Rather than give up on “Today” in the wake of veteran co-anchor Matt Lauer’s departure, viewers are flocking to it.
For the second consecutive week, the first two hours of the NBC morning program surged ahead of the show’s main rival, “Good Morning America” – not only capturing its usual lead among people between 25 and 54, the demographic most coveted by advertisers – but among overall audiences as well. It’s the first time the venerable A.M show has done so since late 2016, when it beat “GMA” among total viewers for the weeks of December 12, 2016 and December 19, 2016.
“Today” captured an average of nearly 1.64 million people between the ages of 25 and 54 for the week ended December 8th, according to Nielsen and an average of nearly 4.58 million viewers overall. Meanwhile, “GMA” lured an average of nearly 1.38 million people between 25 and 54 during the time period, along with an average of nearly 4.38 million overall.

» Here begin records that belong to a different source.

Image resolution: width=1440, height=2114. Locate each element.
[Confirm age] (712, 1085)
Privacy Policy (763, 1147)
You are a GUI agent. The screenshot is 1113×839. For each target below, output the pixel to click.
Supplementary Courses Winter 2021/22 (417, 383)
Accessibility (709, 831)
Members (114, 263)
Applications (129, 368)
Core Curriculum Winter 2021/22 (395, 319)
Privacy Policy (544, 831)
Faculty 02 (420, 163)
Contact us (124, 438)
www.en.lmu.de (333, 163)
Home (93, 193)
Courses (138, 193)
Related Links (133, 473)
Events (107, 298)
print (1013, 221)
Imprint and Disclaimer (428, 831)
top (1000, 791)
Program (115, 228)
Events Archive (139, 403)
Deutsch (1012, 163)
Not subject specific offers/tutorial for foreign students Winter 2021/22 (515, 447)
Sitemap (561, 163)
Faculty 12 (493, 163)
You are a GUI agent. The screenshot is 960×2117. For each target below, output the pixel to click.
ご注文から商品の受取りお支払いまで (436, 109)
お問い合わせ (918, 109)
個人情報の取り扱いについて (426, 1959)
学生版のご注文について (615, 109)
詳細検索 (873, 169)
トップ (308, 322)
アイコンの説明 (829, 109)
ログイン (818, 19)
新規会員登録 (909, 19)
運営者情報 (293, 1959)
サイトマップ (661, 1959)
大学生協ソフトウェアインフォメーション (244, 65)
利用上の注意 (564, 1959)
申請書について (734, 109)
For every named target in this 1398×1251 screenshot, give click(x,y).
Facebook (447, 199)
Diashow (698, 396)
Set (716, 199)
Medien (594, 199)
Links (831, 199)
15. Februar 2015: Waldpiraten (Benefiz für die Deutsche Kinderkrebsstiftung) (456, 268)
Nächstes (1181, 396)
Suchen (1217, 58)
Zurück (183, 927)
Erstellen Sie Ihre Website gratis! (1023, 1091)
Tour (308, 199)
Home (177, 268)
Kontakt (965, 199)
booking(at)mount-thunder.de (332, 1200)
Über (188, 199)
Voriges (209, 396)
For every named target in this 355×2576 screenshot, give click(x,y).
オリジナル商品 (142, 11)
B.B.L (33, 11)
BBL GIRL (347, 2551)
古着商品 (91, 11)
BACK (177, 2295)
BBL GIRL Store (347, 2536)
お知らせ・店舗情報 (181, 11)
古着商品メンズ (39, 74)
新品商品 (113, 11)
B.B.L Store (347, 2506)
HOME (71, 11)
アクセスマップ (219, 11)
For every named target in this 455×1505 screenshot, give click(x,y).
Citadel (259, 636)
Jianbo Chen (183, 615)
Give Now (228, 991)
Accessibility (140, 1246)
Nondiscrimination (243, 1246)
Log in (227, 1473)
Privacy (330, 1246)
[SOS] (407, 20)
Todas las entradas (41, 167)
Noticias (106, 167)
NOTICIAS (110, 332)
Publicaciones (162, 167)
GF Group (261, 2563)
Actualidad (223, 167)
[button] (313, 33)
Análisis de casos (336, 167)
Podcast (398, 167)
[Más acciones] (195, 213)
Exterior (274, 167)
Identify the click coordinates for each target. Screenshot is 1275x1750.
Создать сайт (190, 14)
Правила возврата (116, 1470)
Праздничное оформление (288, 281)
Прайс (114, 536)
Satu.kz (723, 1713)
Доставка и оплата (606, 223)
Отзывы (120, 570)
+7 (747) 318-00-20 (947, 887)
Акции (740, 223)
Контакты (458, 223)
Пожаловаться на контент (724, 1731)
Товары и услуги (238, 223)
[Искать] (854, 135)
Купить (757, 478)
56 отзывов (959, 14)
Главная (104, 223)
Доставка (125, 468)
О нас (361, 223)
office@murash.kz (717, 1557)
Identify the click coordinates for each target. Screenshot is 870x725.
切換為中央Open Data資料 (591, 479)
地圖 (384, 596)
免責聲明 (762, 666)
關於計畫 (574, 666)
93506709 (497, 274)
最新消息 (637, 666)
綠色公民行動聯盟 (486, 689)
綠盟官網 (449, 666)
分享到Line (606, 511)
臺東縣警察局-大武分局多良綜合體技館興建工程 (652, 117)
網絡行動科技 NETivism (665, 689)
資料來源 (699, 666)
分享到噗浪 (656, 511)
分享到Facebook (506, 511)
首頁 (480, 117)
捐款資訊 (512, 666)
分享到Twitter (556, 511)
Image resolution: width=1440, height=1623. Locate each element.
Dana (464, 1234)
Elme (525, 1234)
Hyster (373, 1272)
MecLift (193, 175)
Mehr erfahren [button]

CBS’ “CBS This Morning” lured an average of 916,000 viewers between 25 and 54 and approximately 3.57 million viewers in total, Nielsen said.
“GMA” is typically the most-watched morning program in the U.S., with “Today” usually taking the lead among the advertiser demographic.
“Today” is under more scrutiny than in the recent past. The ouster of Lauer, who greeted viewers on the program for more than two decades, came as a surprise to the show’s audience, who found out about it when they tuned in to the November 29th broadcast of the show. That could serve as a reason for the recent viewer surge. “Good Morning America” broadcasts in Los Angeles were cut by coverage of wildfires in the area, which would also have affected viewer counts last week.
The numbers suggest the natural interest in the post-Lauer era of the show could subside. “Today” captured overall viewership of 4.9 million for the week ending December 1, while “GMA” won overall viewership of 4.36 million. That means “Today” lost some viewers week over week while “GMA” gained some.
At present, Savannah Guthrie and Hoda Kotb are co-anchoring t”Today.” Whether that team becomes permanent may not be known for some time.